## Provided records
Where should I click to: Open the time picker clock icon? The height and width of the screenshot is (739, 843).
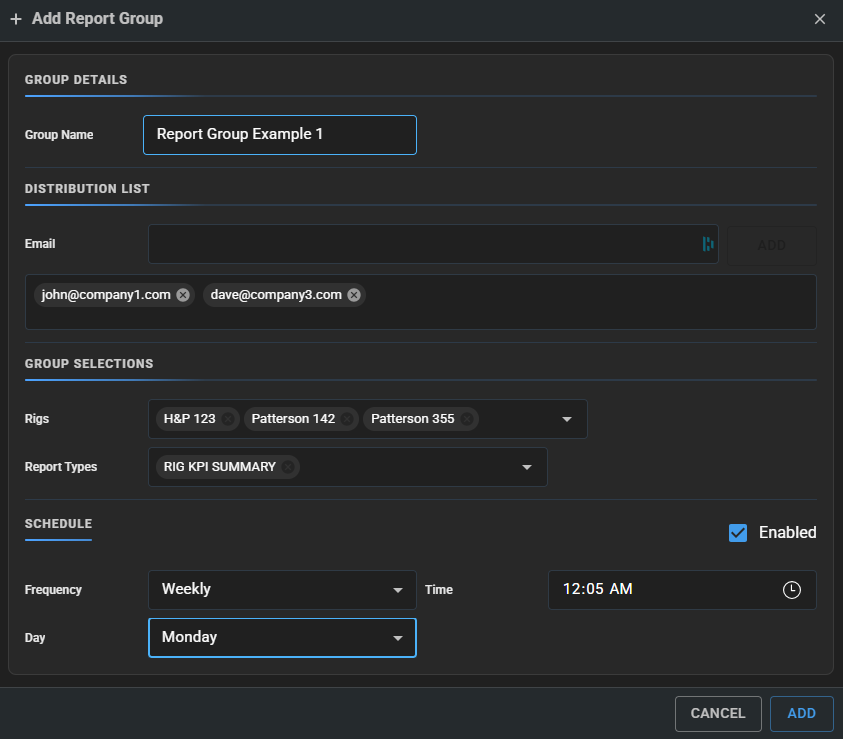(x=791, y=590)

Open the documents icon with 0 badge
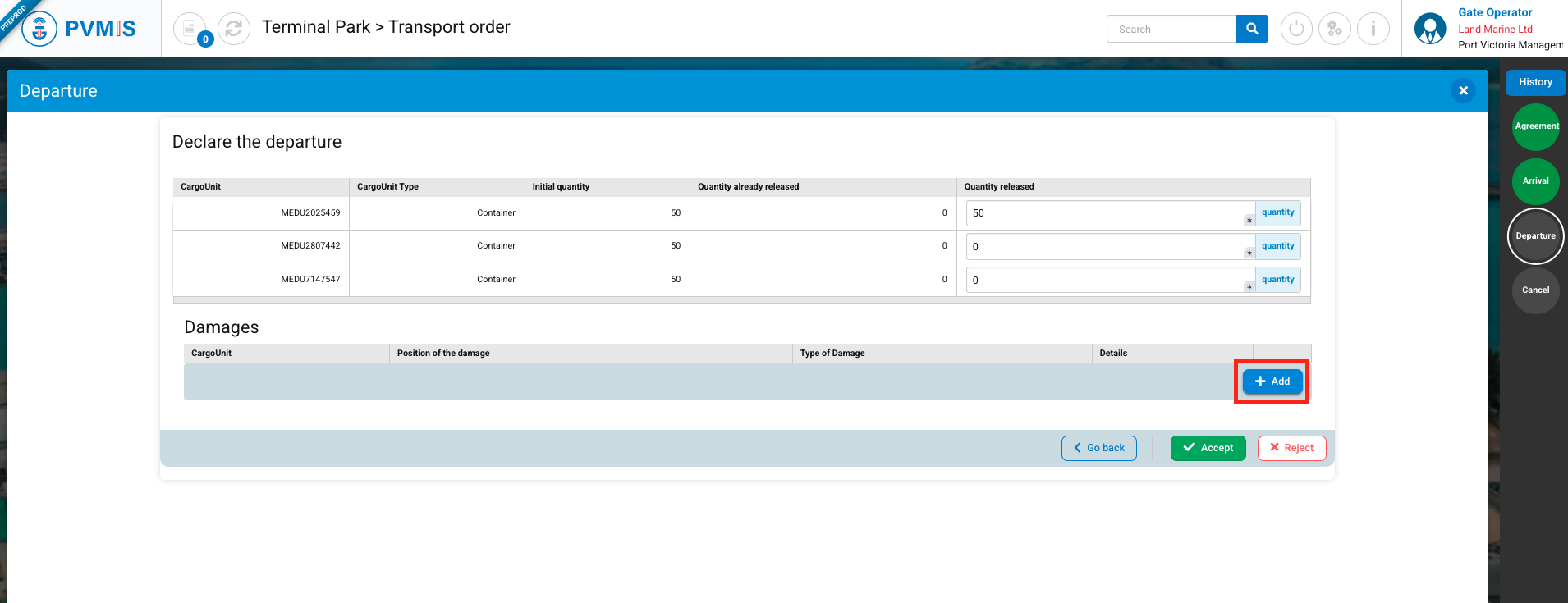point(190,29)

---

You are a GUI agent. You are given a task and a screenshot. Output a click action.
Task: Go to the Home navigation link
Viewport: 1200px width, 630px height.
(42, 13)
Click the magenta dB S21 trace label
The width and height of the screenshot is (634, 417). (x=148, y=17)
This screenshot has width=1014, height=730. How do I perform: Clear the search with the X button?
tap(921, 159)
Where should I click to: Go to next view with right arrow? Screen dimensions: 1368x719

---

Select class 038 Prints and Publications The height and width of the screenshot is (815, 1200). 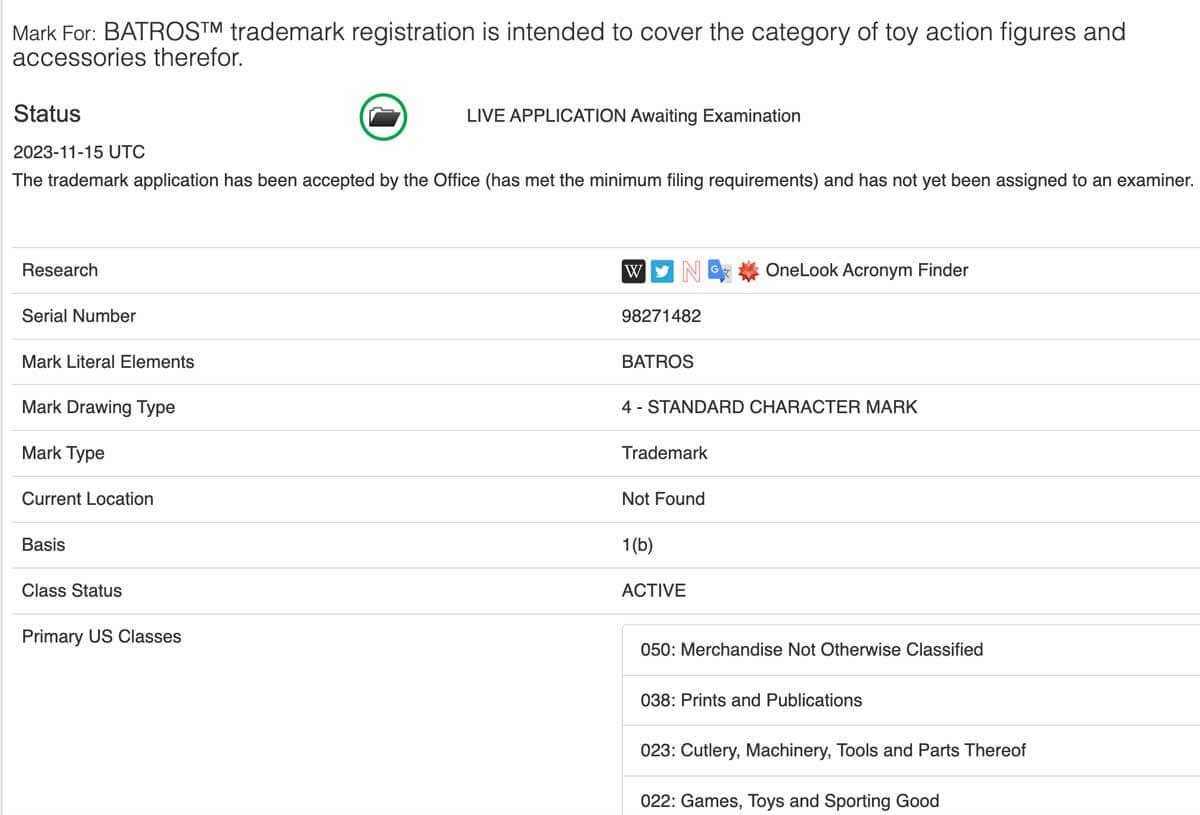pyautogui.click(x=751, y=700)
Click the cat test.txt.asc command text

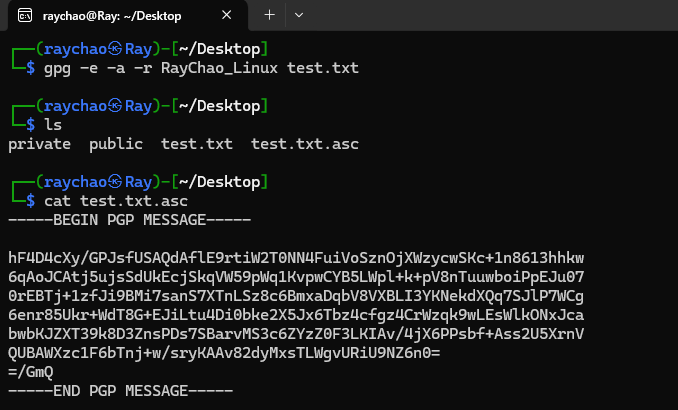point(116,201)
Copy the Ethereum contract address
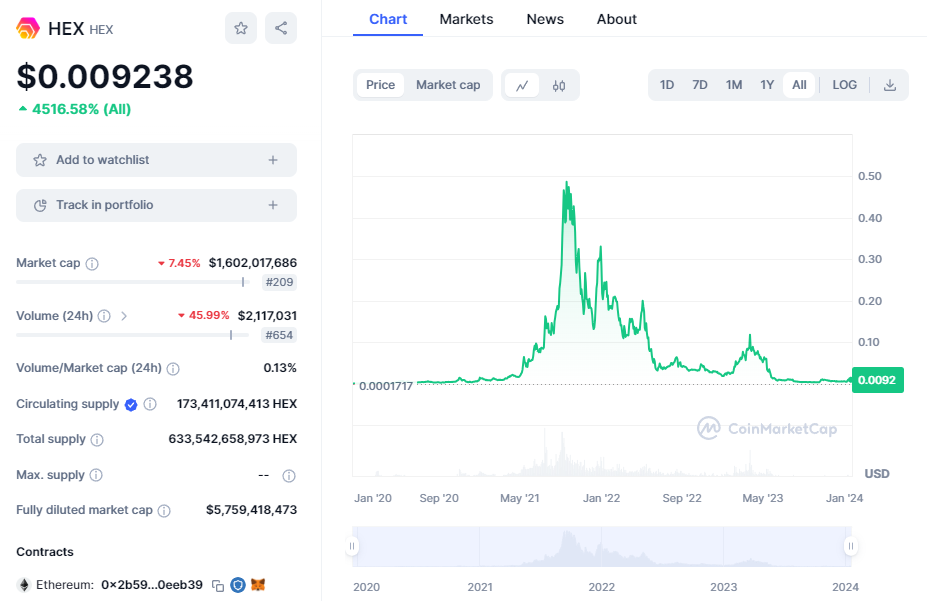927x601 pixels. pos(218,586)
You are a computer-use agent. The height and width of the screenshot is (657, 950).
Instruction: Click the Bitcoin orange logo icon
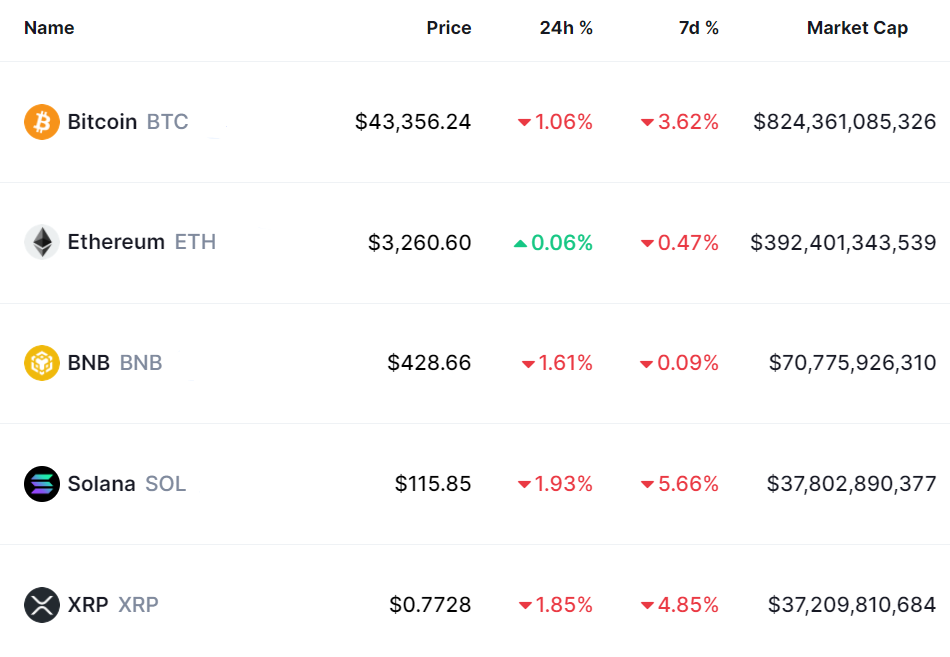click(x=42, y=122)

## What this task involves
Transcribe the records above exactly, beginning at the line that contains "This screenshot has" and ending with the line that contains "Where should I click to: Go", both included, and nothing else.

## Task result
This screenshot has width=1014, height=730. How do I perform: Clear the search with the X button?
tap(921, 159)
Where should I click to: Go to next view with right arrow? Screen dimensions: 1368x719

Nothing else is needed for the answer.